Soraya Sáenz de Santamaría, vicepresidenta del Gobierno español, ve necesaria la reforma educativa por el fracaso escolar a pesar de la alta inversión en educación.

La vicepresidenta del Gobierno, Soraya Sáenz de Santamaría, aseguró este viernes -día en que el Consejo de Ministros aprobó la reforma educativa- que la remodelación de todo el sistema educativo en España es una “reforma fundamental” y “urgente” porque “no podemos permitir las cifras de fracaso, abandono y paro juvenil”.
Sáenz de Santamaría señaló, según un comunicado de Moncloa, que tenemos una tasa de abandono escolar del 25 por ciento, que dobla a la del resto de países de la Unión Europea (UE). Esto significa que uno de cada cuatro jóvenes abandona al terminar la etapa obligatoria, y muchos sin haber terminado la ESO.
Además, la tasa de alumnos repetidores es muy elevada y la de desempleo juvenil supera el 57 por ciento, frente a países como Alemania que se queda en el 8 por ciento. El 23,7 por ciento de jóvenes de entre 15 y 29 años ni estudia ni trabaja, porcentaje sólo superado por Israel.
La vicepresidenta resaltó que estos resultados negativos se producen a pesar de que “la inversión en educación está muy por encima de la media de la Unión Europea”. España destina 10.094 dólares al año de gasto público por cada alumno en la educación pública, un 21 por ciento más que la UE.
Para revertir esta situación, Sáenz de Santamaría avanzó que la futura ley refuerza los conocimientos instrumentales, flexibiliza las trayectorias educativas, incorpora sistemas de evaluación externa para poder evaluar el aprendizaje de los alumnos e ir adaptándolo, dota de mayor autonomía y especialización a los centros docentes, mejora la transparencia en los resultados y subraya la cultura del esfuerzo, para que los estudiantes se impliquen a lo largo de todo el proceso.
Por su parte, continúa el comunicado, el ministro de Educación, Cultura y Deporte, José Ignacio Wert, argumentó que la razón de ser de la reforma, que es “inaplazable”, guarda relación con el abandono escolar temprano y con el fracaso escolar.

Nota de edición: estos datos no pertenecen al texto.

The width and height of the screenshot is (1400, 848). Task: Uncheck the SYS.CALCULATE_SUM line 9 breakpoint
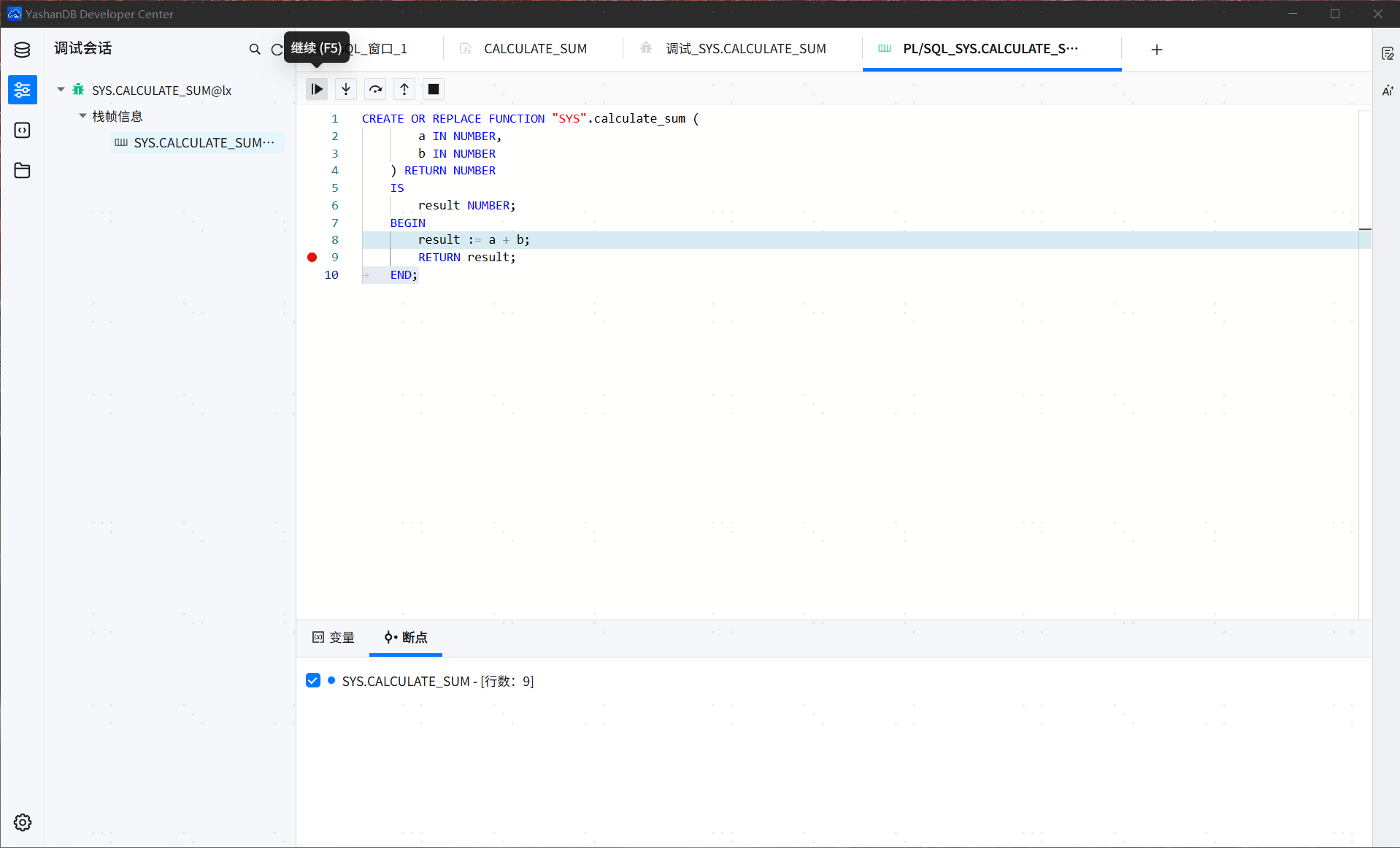(313, 681)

Por otra parte, el ministro señaló que la norma pretende evitar que los alumnos repitan curso ya que “sólo en la fase obligatoria del sistema hay medio millón de alumnos que están repitiendo y están costando 2.500 millones de euros al sistema”.
Como novedad en el sistema educativo español, Wert dijo que se efectuarán evaluaciones externas iguales en todo el Estado al final de cada etapa educativa: “No son las reválidas. No tienen el objetivo de ajustar la demanda de estudios superiores a las posibilidades de oferta”.

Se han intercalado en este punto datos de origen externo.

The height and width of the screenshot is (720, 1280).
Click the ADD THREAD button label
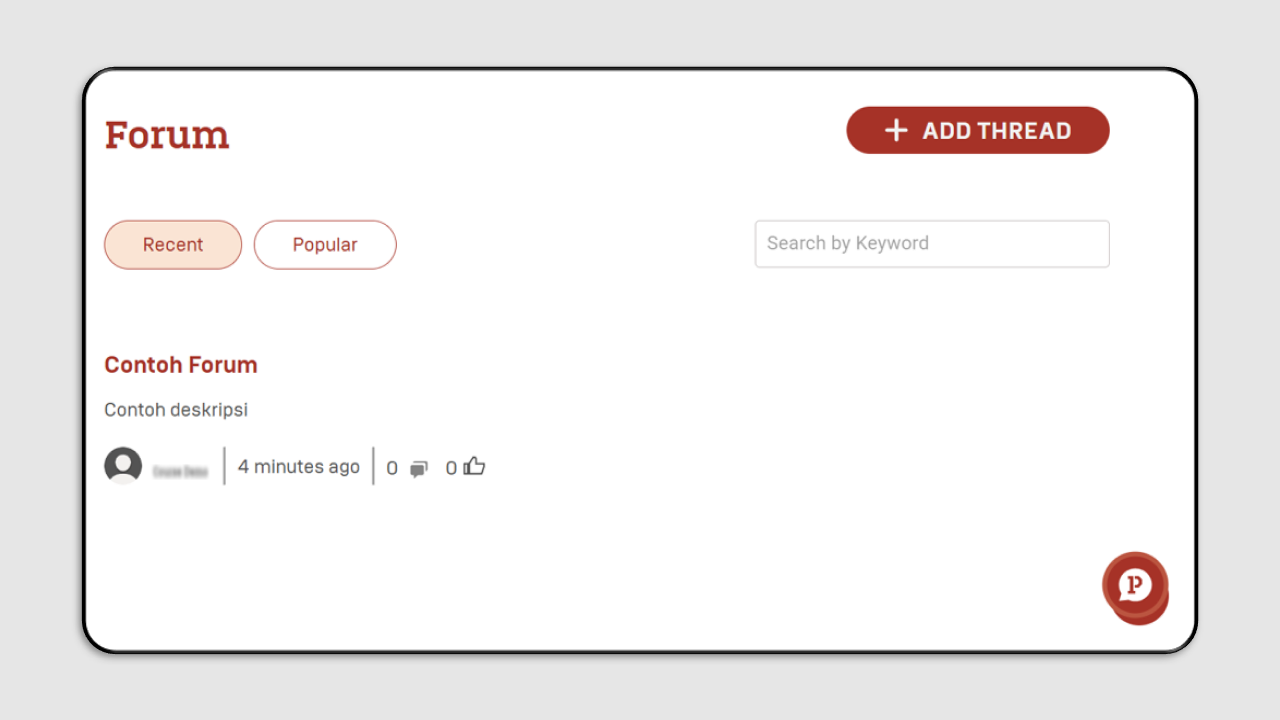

Con la futura Ley será posible pasar al curso superior con un máximo de dos asignaturas pendientes, siempre que no sean simultáneamente lengua -común o cooficial- y matemáticas.
En cuanto a la asignatura de religión, Wert avanzó que no se modificará su anterior regulación, será evaluable en los mismos términos que su asignatura sustitutoria y contará para calcular la nota media de los alumnos.
El ministro de Educación, Cultura y Deporte informó de que los gastos de aplicación de la futura Ley de Educación serán de 22 millones de euros el primer año, 130 el segundo y 255 en el tercero, año de su implantación plena.